Nari dans tous ses états en audiobook
[audio http://universpodcast.com/contents/lesaventuresdethierry/nari-dans-tous-ses-etats.mp3 ]

Il pleut sur la ville

Il pleut. Dans chaque ville où on a mis les pieds, il a plu. C’est généralement ça qui a fait avancer notre périple. Alors dans le sud, je peux comprendre, c’est la saison des pluies. Mais à mesure qu’on approche du nord du Viêtnam, cela devrait diminuer tout de même, non ? Quand on est arrivés à Hoi-An hier, j’ai vraiment cru qu’on allait y échapper. Je me réjouissais, car j’allais enfin pouvoir faire du vélo pour découvrir la région. J’ai d’ailleurs loué un vélo ce matin, tellement j’étais persuadé de mon coup. Mais, comme tout le monde le sait, « Man plans, God laughs« 

C’est pourquoi je me retrouve coincé dans le centre touristique de Hoi-An, attablé dans un café pour étrangers, avec une belle vue sur la vieille ville jaune sous la pluie. Le temps passe, mais le spectacle humain ne change pas : des touristes passent avec des parapluies marqués du nom de leur hôtel, des femmes vietnamiennes roulent à vélo et proposent des impers de type ‘sacs en plastique transparent coloré‘ pour la modique somme d’un dollar, et des taxis verts se rangent au bord de la route en attendant des clients. De temps à autre, la pluie s’intensifie et par endroits, on a les prémices d’une inondation. La patronne du bar et sa fille pointent régulièrement le nez dehors à la recherche de clients et mettent le speech adéquat en route lorsque l’un d’entre eux passe devant leur terrasse. Speech qui a fonctionné pour moi :). D’ailleurs, depuis que je suis dans cette ville, plein de vendeurs ont réussi à me faire acheter des choses qui ne m’intéressaient pas à la base. Et c’est bon signe. Ça veut dire que je me suis enfin détendu. Depuis la fameuse discussion avec Vinh, j’ai petit à petit changé mon fusil d’épaule : une boisson froide par-ci, des crudités par-là. C’est sûr que je ne pète pas la forme, mais je profite de la détente que m’offre le voyage. Et Dieu sait que j’en avais besoin.

Il pleut dans nos cœurs

Il y a toujours un moment auquel l’écriture vous a vidé. C’est pour cela que j’ai continué ma journée en allant checker mes photos, puisque l’exploration de la ville était exclue. C’est drôle, mais, au fur-et-à mesure que je me détendais, la ville face à moi semblait se tendre. Il me semblait que les commerçants étaient un peu plus agités que d’habitude, mais je ne savais pas pourquoi.

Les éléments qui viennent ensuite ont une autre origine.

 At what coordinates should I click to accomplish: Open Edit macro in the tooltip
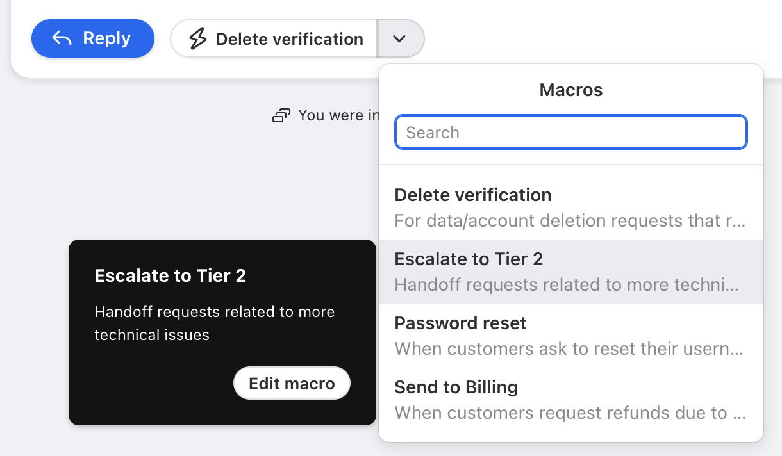click(292, 384)

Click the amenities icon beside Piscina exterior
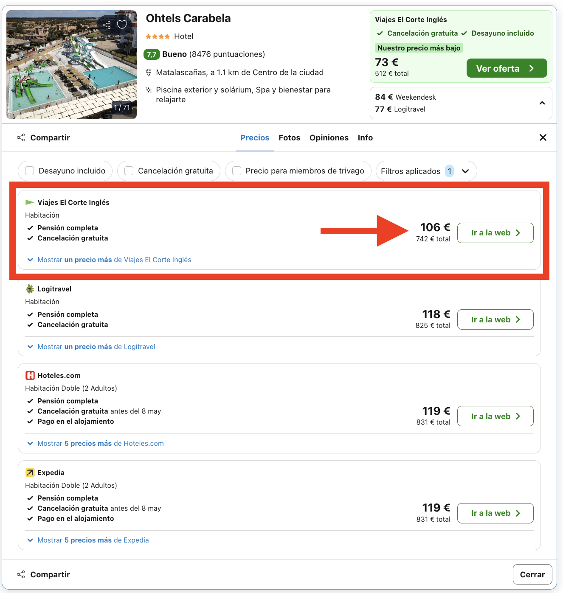[x=148, y=90]
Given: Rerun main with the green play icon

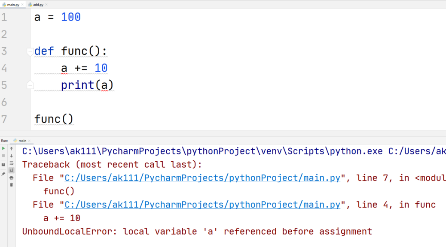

Quand je suis rentré vers l’hôtel, et que la pluie tombait toujours, j’ai pu constater que beaucoup de couturiers, qui représentent 50 % des commerçants, avaient fermé boutique. Et comme aucun de ces magasins n’a de vitrine, les commerçants avaient barricadé leur entrée avec de grosses planches en bois. J’avais trouvé ça étrange. Certes, il pleuvait, et les touristes se faisaient plus rare, mais c’est sûr qu’en agissant de la sorte, la ville n’allait pas gonfler son chiffre d’affaires. Tout le centre touristique était devenu dur et peu accueillant sans l’animation produite par les vendeuses qui invitaient les touristes à essayer le même costume que Daniel Craig dans le dernier James Bond.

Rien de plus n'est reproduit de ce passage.